# Google Maps & Phone Memory



## Kassie (Sep 13, 2014)

Does the phone memory & RAM affect the loading speed of Google Maps?

I'm using an older Android phone that only has 1GB of RAM and 1.3 GB for internal storage (already full). I've noticed that Google Maps takes a long time to load and get going when I hit "Navigate" from both the Uber and Lyft apps.

This is annoying because once I start the ride, if I don't know where the destination is exactly, I have to ask the passenger if we're going left or right, etc. because Google Maps is still loading. And if I seat still until GMaps loads completely, the passengers get testy because the ride has already started. 

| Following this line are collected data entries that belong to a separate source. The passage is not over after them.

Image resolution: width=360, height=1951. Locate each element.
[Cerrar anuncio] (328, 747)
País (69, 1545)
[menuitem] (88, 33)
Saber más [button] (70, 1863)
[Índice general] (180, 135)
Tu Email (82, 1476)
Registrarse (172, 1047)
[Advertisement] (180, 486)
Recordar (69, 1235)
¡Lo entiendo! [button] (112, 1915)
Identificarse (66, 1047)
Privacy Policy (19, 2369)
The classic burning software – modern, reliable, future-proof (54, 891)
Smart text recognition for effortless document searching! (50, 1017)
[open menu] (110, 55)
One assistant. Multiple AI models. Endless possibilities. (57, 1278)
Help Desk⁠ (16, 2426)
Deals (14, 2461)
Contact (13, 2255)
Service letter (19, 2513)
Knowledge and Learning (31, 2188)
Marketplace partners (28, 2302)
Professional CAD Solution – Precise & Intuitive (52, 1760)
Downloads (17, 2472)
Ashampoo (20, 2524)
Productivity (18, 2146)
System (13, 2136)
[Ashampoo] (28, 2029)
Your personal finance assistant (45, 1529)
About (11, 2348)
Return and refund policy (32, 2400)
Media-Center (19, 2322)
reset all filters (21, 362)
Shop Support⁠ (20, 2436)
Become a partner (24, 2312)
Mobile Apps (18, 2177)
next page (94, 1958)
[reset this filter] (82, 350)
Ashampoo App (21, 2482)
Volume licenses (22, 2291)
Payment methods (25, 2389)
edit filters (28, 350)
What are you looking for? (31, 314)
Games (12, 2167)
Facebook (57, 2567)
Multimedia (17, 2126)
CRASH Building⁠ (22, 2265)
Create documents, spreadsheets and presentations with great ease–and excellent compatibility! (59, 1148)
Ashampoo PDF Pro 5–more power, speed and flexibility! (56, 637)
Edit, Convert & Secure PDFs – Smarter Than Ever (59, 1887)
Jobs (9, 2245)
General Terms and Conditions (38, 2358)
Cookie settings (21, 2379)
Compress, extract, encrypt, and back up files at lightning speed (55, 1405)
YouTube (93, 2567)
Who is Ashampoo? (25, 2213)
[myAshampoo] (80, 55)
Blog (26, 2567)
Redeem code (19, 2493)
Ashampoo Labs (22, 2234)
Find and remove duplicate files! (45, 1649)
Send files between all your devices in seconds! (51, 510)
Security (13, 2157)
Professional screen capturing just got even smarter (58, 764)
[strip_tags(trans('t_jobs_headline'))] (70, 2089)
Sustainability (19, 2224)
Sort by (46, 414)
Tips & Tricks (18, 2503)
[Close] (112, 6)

So my question is, will a new phone with better RAM & Memory capacity speed up Google Maps, or is this loading problem an issue with the apps? Does Google Maps load right away for you, and if so, which phone are you using?

Thanks for any input.


----------



## LAuberX (Jun 3, 2014)

Yes, your phone is slow... I used a cheap LG phone until May that was a dog too, I am on Tmobile with a sim card so I bought a new Motorola G LTE from Motorola's website

MUCH better / faster, around $240.00 shipped to my door. I own it outright, no contract.


----------



## Jay2dresq (Oct 1, 2014)

Last week I just got a HTC One M8 on Amazon for $50, on AT&T's website it was $200. Only took 2 days to arrive via UPS. Its a lot of phone for the money. I don't know if I'll ever order another phone straight from AT&T again.


----------



## Fauxknight (Aug 12, 2014)

I bought a mid grade no contract, the LG Volt. Runs everything pretty smoothly, I figured any newer phone should be able to handle it, but I did avoid the $50 phones just in case they were a little underpowered. $150 for the phone and $35/mo for no contract unlimited data under Virgin...nice than the Uber phone and cheaper than what they are charging.


----------



## sdrivingman3122 (Nov 18, 2014)

hi kassie, yes you need a fast phone to switch between apps and google maps or waze. 2 gb or 3 gb memory. i'm using nexus 5

my recommendation for android is moto x 2014 or nexus 5. I had a 2014 moto g but 1gb of memory and the phone was too slow for me. I actually lost customers because i was getting notified late!


----------